Continuing our series on activities and businesses on Gateway Island on the Lincoln Causeway we drop in to the Sustainable Activity Centre located in the former Albury Wodonga Tourist Information Centre and talk to founder, Claire Greenhalgh.

Bachelor of Science graduate, Claire Greenhalgh, had conducted environmental audits for large companies and small households, and decided to open the Sustainable Activity Centre (SAC) with the aim of engaging with and promoting anything that is good for the environment.

“I found what was missing was that central hub point and cross exchange of products and services and suitability and action and that’s why I started the SAC,” Claire said.
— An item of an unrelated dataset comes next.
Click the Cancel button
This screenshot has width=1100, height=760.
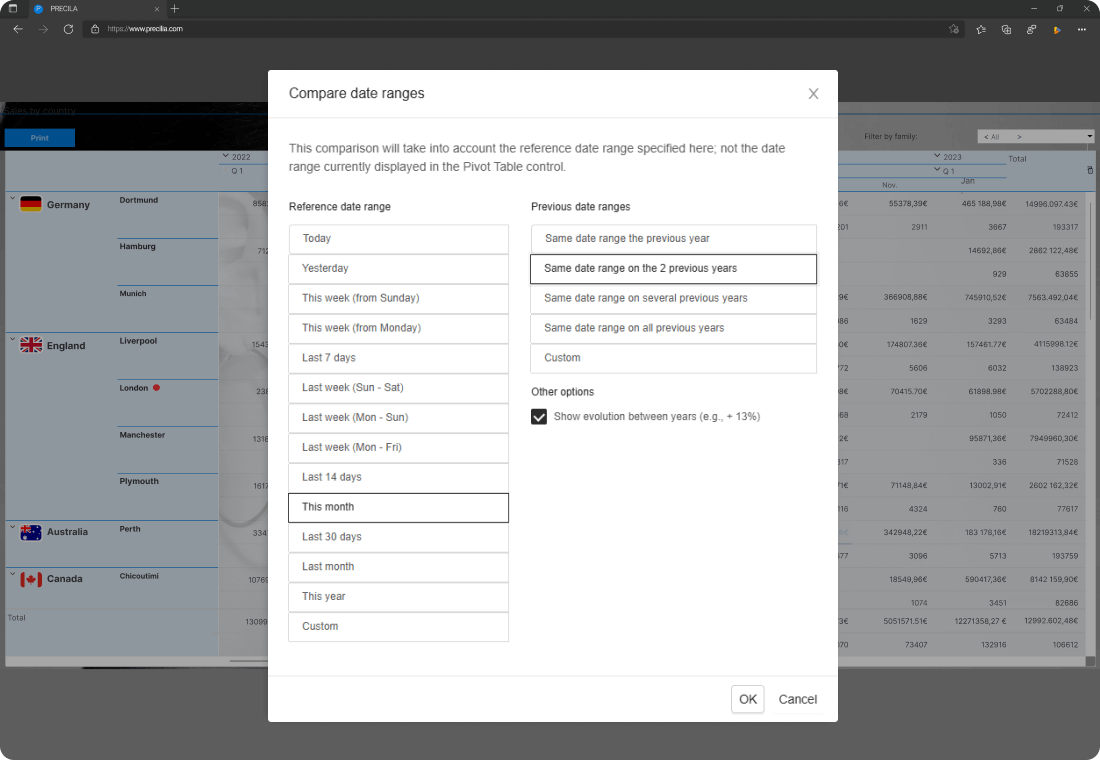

“He is what I would classify as an ecowarrior in retail with the power and the intention to do better”

She said her background as a migrant had also influenced her decision to live by the mantra of the centre’s motto, Smarter Choices for a Better Future.

“I came here from Zimbabwe with just a suitcase in the mid 80’s with my family and learnt how to live with almost nothing,” she said.

But, she said she had underestimated the capacity and the need for the centre.

“I have been overwhelmed at how it has blossomed in different directions and grown organically. Some things I hadn’t imagined might grow have been very successful, while others that I thought would have grown have petered out,” Claire said.

Regular events including Repair Café, free movie and discussion nights, toy swaps, school holiday activities and more recently the Boomerang Bags project, mean the centre open Wednesday to Saturday, is a hive of activity.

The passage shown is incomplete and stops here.